Upon arriving in the city, departing passengers waved, and in heartfelt handshakes expressed thanks. The Hawai'i soldiers, in turn, said they were moved by the gratitude.

"Just seeing their faces and the relief they got makes you feel good inside that you're doing something for these people. They've lost everything," Robinson said. Sixty soldiers with his unit will be in Pakistan for several more weeks or months.

During the flight from Gantar, Robinson said, he noticed a man sitting on the floor of the Chinook, whispering to and hugging his wife, who was in a black burqa that hid her face.

"I was just thinking he was saying, 'Everything is going to be OK. We're going to get some help,' " Robinson said.

Capt. Faisal Naveed Ashraf, 27, a fixed-wing aircraft instructor with the Pakistani army who flew with the pair of Hawai'i Chinooks as a liaison pilot, said about 80 percent of the homes in Gantar were destroyed. Moreover, the sight of the village's stone-and-wood homes flattened beneath tin roofs — in greater numbers in this region than in some other places struck by the 7.6-magnitude quake — told of the loss of what little this group had.

Ashraf said the villagers are Pathans and have tribal connections to Afghanistan.

Spc.

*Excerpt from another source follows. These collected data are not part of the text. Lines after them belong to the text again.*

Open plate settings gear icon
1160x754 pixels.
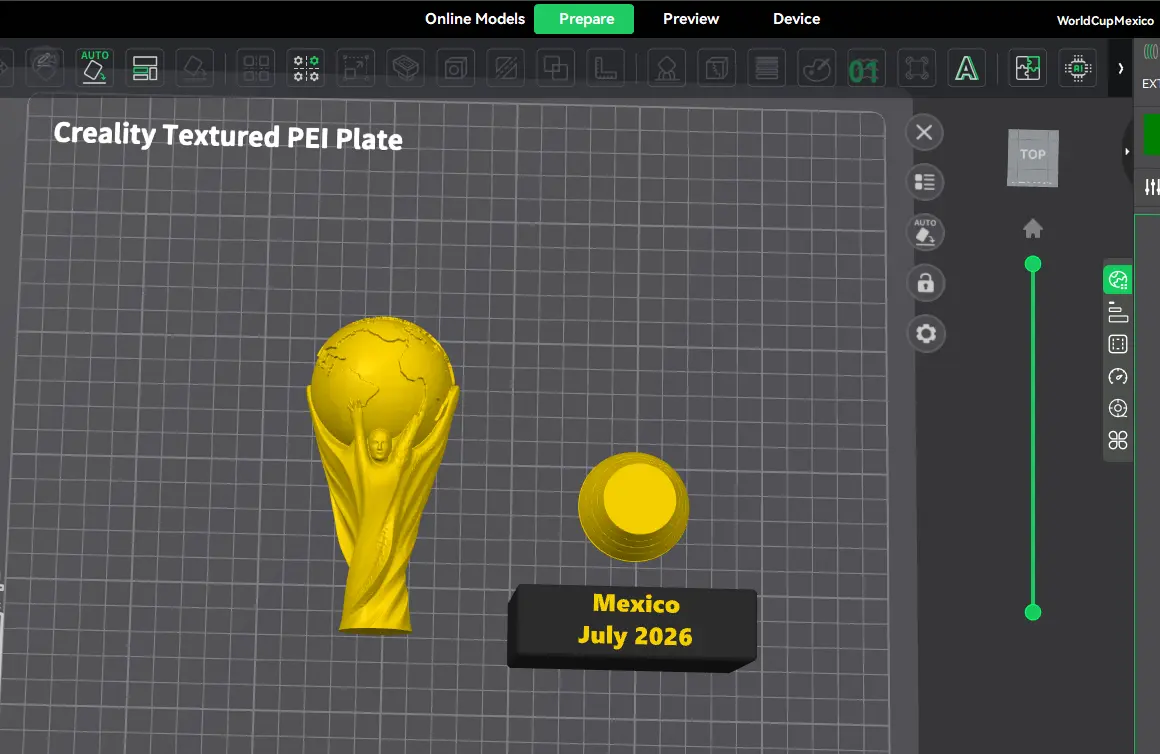[925, 334]
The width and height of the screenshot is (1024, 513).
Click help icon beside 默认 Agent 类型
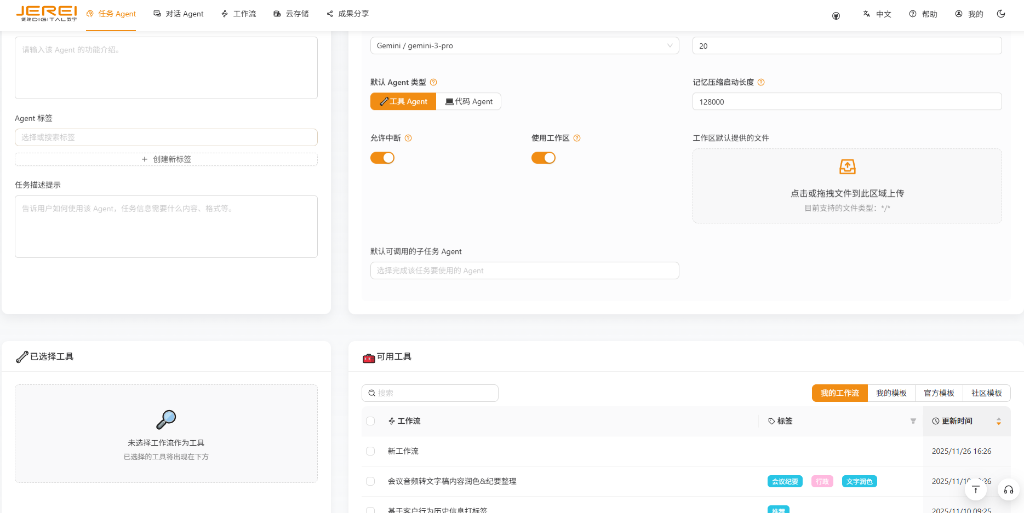click(433, 82)
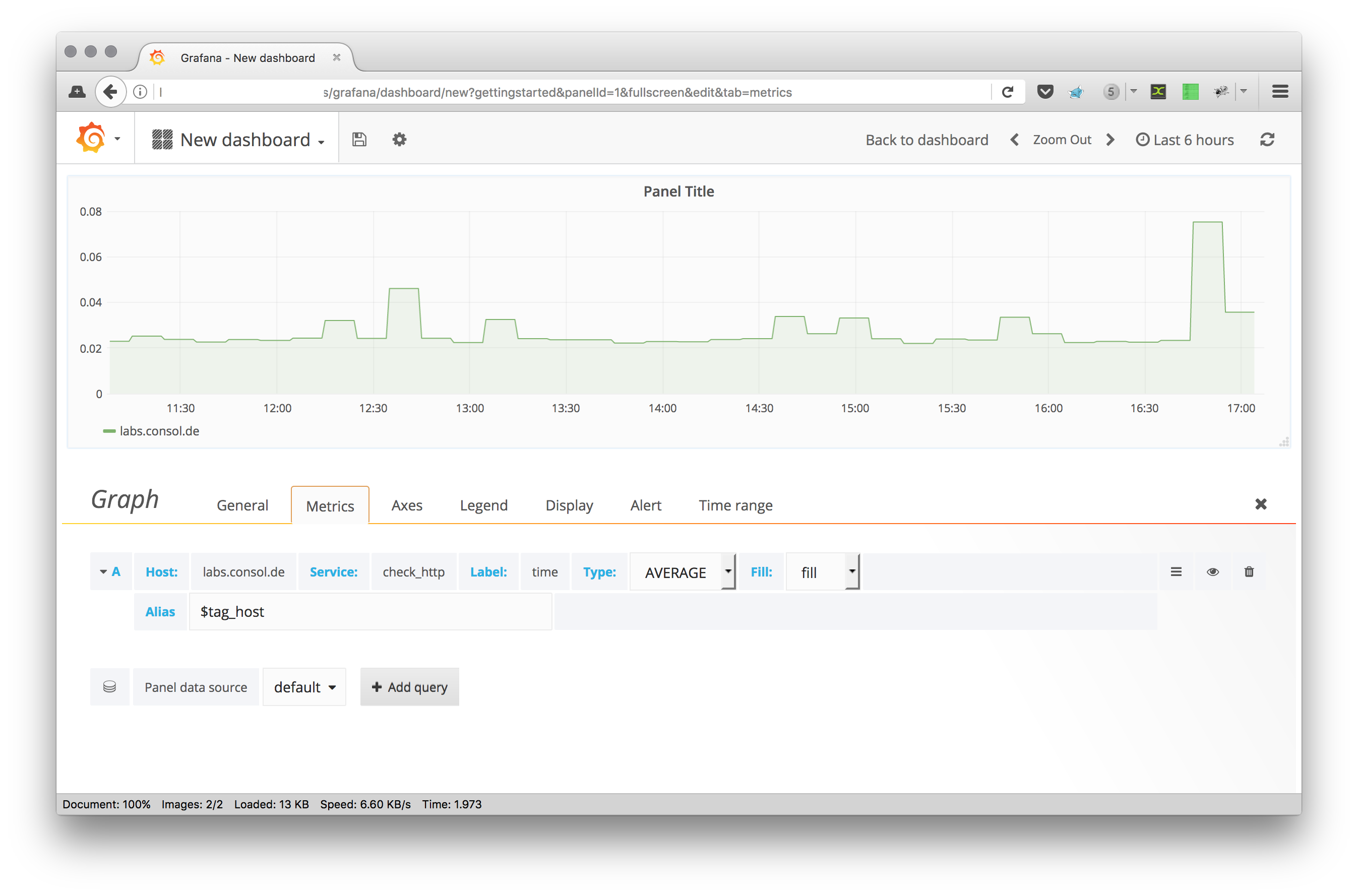Click the save dashboard icon
The image size is (1358, 896).
coord(359,139)
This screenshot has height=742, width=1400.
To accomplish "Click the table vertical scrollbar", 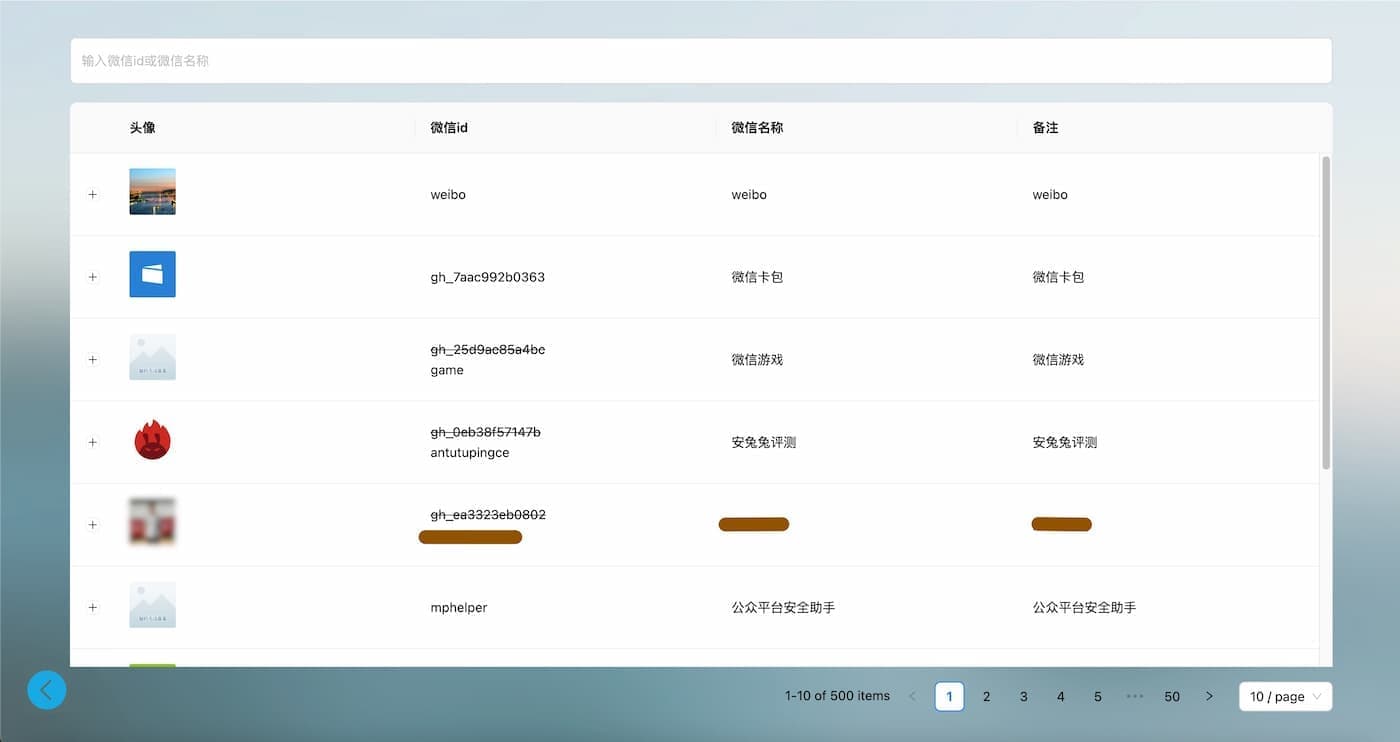I will pos(1326,312).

Steven LaNigra, 21, a crew chief with the Hillclimbers, said the relief missions run by the Hawai'i unit's four Chinooks over the past week reminded him of the year the Hillclimbers recently spent in Afghanistan.

"We did a lot of that stuff in Afghanistan, too," said LaNigra, who is from Saco, Maine.

On Christmas Eve, the unit brought in eight helicopter loads of food, blankets, school supplies and medicine to a small town it had adopted.

But while Afghanistan is a combat zone, and U.S. forces have to keep up their guard constantly, "here, it's been humanitarian aid," LaNigra said. "It's only been thanks and praise."

That extends to the Pakistani military, which has been on the ground at many of the landing zones to provide security and help offload relief supplies.

HANDSHAKES MEAN A LOT

At an earlier stop the same day in Bagh, 60 miles northeast of Islamabad near the divide that separates Indian and Pakistani Kashmir, more than a dozen Pakistani soldiers helped unload 10,000 pounds of sugar and rice and 15 big red bags with rations to feed a family of five for a week.

"Afterwards, one (Pakistani soldier) started shaking my hand, and then all of them starting shaking my hand," LaNigra said. "We had to go, but I'll wait for that."

Ashraf said Pakistani soldiers have been impressed with the Americans, and the feeling is mutual.

"It's a very good experience and I like them (the Americans) because they are working hard," Ashraf said. "They don't have rank separation — everybody is working hard as one unit."

Ashraf said he has seen U.S. officers, traveling in the Chinooks to see how cities have been affected, pitch in to help offload supplies.

"It's not their job, but they are working hard," he said.

LaNigra said the Pakistani soldiers have worked feverishly to load and unload heavy bags of food and other supplies onto and off the Chinooks so they can make as many relief runs as possible.